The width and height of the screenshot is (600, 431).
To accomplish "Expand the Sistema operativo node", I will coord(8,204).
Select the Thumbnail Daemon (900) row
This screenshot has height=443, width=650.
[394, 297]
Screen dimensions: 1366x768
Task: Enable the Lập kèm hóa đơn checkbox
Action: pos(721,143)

---

#### [Task prompt]
Transcribe the full set of records without altering a single character.

#### [Written solution]
The width and height of the screenshot is (600, 431).
To accomplish "Expand the Sistema operativo node", I will coord(8,204).
Select the Thumbnail Daemon (900) row
This screenshot has height=443, width=650.
[394, 297]
Screen dimensions: 1366x768
Task: Enable the Lập kèm hóa đơn checkbox
Action: pos(721,143)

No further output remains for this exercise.